Russell smiled but said nothing.

“Is it loaded?” Tom kept his tone casual.

Russell looked sly. “Yes,” he said. “It is.”

“When did you get the ammunition, Russell? I remember you saying you didn't have any ammunition.”

“I lied,” Russell said, still sly.

“Ahh,” Tom said. “Well then.”

Russell picked the gun up and waved it vaguely in Tom's direction.

“She's mine,” he said. “You can't have her.”

Tom knew enough to grasp that arguing was not going to move things along. “Is that a party hat you have on your head?” he asked.

Russell had forgotten what was on his head. He reached up, touched it, and broke into a truly happy smile. “Yes. I'm having a party. For Rose.”

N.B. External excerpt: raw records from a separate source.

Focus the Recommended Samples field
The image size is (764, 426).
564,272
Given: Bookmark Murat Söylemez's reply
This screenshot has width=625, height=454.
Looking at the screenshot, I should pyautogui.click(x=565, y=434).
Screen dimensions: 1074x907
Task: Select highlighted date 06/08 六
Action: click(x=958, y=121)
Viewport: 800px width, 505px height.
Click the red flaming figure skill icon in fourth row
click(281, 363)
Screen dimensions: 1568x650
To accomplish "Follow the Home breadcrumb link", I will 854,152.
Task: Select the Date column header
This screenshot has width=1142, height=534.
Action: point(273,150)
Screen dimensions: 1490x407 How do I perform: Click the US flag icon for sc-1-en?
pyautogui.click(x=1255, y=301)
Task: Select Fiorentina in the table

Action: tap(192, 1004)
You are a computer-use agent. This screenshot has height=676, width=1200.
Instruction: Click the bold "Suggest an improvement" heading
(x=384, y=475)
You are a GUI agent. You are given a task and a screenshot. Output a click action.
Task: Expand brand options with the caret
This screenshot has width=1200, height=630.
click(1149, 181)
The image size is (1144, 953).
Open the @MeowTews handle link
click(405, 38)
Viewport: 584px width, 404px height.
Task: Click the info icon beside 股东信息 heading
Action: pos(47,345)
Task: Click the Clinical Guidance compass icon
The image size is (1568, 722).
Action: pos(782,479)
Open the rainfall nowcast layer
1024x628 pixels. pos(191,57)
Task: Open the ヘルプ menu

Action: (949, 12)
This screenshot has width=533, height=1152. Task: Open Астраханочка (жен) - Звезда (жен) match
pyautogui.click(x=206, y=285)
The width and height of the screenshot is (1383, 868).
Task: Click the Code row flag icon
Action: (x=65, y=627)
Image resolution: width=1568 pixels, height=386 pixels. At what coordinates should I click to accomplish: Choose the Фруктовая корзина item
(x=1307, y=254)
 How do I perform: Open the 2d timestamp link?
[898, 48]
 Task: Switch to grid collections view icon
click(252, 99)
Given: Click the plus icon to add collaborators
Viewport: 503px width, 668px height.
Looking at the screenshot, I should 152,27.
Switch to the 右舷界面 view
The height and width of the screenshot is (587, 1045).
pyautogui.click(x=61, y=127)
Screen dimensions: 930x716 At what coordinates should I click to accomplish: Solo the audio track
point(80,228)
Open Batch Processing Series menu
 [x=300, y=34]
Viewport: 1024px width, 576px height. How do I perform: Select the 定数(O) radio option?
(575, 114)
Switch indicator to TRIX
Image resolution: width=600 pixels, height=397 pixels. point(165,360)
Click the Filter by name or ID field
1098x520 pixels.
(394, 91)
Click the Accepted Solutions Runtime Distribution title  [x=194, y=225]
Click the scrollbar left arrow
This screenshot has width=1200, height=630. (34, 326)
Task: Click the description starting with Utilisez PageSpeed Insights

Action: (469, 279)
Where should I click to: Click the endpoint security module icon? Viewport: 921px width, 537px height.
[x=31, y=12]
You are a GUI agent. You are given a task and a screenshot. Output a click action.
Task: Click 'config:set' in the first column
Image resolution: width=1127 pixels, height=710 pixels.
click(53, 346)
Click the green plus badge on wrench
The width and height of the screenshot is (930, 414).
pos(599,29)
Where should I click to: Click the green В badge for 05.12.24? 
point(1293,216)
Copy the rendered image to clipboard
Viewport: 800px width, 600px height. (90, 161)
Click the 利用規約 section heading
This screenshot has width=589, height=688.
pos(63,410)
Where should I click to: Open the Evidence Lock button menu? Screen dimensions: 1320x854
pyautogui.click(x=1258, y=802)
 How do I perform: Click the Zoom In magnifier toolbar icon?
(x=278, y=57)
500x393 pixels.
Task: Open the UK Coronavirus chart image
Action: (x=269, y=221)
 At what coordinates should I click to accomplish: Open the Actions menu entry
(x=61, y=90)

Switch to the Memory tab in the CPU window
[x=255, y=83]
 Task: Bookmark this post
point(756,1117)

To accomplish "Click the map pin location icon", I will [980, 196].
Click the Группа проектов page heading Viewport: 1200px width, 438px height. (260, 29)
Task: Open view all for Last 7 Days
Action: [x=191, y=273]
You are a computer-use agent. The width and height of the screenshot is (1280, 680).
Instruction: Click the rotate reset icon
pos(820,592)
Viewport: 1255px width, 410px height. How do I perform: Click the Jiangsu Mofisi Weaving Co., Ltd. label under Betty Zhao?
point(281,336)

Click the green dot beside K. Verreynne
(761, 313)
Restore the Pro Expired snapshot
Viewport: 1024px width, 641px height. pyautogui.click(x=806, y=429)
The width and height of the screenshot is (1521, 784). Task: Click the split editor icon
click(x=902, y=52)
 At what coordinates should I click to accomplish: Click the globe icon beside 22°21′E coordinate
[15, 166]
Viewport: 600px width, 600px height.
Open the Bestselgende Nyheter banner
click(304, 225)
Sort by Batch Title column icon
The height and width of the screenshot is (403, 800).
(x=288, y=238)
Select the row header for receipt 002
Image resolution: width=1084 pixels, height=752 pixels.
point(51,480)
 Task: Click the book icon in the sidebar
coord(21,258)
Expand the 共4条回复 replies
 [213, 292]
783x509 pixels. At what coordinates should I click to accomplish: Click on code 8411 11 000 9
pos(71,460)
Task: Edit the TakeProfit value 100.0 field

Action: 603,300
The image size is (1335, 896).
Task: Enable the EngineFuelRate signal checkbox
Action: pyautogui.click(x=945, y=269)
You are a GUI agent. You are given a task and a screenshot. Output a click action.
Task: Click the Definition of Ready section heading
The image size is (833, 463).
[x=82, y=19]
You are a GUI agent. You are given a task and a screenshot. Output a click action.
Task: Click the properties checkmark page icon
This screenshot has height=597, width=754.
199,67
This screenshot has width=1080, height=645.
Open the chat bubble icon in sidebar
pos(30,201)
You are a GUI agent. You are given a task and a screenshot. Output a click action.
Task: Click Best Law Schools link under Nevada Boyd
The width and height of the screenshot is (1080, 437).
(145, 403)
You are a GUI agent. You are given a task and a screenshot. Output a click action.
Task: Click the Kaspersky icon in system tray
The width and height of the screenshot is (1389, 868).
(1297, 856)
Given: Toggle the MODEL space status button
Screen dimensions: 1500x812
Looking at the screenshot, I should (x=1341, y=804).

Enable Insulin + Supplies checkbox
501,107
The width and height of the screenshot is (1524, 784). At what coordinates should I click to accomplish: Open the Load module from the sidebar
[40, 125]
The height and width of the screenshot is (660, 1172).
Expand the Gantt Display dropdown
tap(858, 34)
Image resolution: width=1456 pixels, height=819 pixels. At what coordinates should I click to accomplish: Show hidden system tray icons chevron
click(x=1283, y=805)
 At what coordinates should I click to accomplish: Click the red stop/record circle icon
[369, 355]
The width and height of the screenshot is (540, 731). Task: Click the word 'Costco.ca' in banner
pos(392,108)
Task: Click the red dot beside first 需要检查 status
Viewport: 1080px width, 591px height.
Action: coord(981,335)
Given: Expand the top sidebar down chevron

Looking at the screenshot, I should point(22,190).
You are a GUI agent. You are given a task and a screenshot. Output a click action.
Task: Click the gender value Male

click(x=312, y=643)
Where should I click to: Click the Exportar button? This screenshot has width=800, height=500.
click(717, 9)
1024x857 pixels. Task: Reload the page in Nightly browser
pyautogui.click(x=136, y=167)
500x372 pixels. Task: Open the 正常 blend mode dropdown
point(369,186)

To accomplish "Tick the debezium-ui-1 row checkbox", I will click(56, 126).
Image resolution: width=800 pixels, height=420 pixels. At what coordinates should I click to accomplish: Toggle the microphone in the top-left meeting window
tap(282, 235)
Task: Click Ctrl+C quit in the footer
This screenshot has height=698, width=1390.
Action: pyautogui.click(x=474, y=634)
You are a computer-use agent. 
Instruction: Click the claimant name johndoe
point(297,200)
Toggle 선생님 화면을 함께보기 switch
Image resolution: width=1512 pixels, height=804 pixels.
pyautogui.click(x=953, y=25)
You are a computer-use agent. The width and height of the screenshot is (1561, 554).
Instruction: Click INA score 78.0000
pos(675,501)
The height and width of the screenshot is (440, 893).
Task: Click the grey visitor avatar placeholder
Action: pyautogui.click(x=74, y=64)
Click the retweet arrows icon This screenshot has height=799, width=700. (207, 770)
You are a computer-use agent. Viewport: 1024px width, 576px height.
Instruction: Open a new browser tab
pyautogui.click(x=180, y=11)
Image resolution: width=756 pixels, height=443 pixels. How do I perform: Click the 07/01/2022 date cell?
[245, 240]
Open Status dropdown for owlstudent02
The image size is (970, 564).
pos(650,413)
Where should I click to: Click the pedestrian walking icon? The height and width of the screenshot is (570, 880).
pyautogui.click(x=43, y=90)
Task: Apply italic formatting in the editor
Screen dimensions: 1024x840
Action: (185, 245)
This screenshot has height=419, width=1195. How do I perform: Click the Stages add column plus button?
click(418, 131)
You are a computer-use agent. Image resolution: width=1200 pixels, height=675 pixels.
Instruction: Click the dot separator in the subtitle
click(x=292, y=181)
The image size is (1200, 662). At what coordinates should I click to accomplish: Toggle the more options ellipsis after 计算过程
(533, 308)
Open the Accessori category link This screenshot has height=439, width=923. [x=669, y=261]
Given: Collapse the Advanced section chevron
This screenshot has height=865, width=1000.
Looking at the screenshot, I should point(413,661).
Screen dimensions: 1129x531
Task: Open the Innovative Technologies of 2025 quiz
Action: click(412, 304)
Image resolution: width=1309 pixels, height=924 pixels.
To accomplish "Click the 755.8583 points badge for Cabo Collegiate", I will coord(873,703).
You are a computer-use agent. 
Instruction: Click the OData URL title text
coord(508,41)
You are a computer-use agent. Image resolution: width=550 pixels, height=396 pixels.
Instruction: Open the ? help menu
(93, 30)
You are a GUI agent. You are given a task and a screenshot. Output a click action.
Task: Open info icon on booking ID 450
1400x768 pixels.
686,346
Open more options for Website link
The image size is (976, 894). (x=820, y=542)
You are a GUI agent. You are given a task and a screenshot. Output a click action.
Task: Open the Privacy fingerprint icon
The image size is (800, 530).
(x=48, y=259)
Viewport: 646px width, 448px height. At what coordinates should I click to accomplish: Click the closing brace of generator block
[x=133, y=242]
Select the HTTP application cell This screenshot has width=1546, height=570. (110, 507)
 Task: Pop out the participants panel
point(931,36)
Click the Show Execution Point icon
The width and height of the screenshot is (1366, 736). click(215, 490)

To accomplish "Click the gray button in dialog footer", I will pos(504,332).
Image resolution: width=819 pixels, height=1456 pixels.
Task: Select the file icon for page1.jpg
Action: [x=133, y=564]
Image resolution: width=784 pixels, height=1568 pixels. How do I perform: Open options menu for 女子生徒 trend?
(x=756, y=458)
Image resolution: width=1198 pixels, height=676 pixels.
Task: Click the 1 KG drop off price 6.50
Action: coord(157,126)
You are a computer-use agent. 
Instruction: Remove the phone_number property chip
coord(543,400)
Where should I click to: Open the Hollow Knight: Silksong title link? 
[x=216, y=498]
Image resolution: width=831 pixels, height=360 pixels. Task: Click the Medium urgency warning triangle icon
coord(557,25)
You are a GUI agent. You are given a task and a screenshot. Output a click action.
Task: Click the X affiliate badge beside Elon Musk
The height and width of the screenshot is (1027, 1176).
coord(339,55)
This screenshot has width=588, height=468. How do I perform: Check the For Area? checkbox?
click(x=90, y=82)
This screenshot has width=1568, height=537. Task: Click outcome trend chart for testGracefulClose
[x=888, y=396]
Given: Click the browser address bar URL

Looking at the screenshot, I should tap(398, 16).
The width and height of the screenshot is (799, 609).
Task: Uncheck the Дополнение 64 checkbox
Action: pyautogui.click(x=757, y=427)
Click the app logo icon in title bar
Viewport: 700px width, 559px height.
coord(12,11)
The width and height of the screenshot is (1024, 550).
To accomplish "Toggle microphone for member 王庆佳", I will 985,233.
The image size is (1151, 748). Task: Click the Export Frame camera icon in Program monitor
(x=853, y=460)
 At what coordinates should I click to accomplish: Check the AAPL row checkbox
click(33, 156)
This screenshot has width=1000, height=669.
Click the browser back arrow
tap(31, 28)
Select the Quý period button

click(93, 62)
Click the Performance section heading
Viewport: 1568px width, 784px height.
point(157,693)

“Well, isn't that something?” Tom hoped he sounded impressed.

Russell immediately pointed the gun directly at Tom. “You're mocking me.”

Tom, in spite of his best efforts not to, felt momentarily afraid. Agnes was right. This wasn't his friend he was dealing with; this was a drunk with a gun. “I would never mock you, Russell.”

Russell wagged his head. “Would, too. Everyone else does.” He began to cry silently. Even from the bottom of the stairs, Tom could see the great drops rolling down his cheeks. One bounced off the Mortimer.

“No one mocks you,” Tom said, aware he might not be telling the truth.

“Do, too. 'Cept Rose. Rose is real.”

Tom spoke from his heart. “You do know I love her, don't you, Russell?”

“Too bad. You've got lots of other people to love. I've only got Rose, now that I haven't got Henry.”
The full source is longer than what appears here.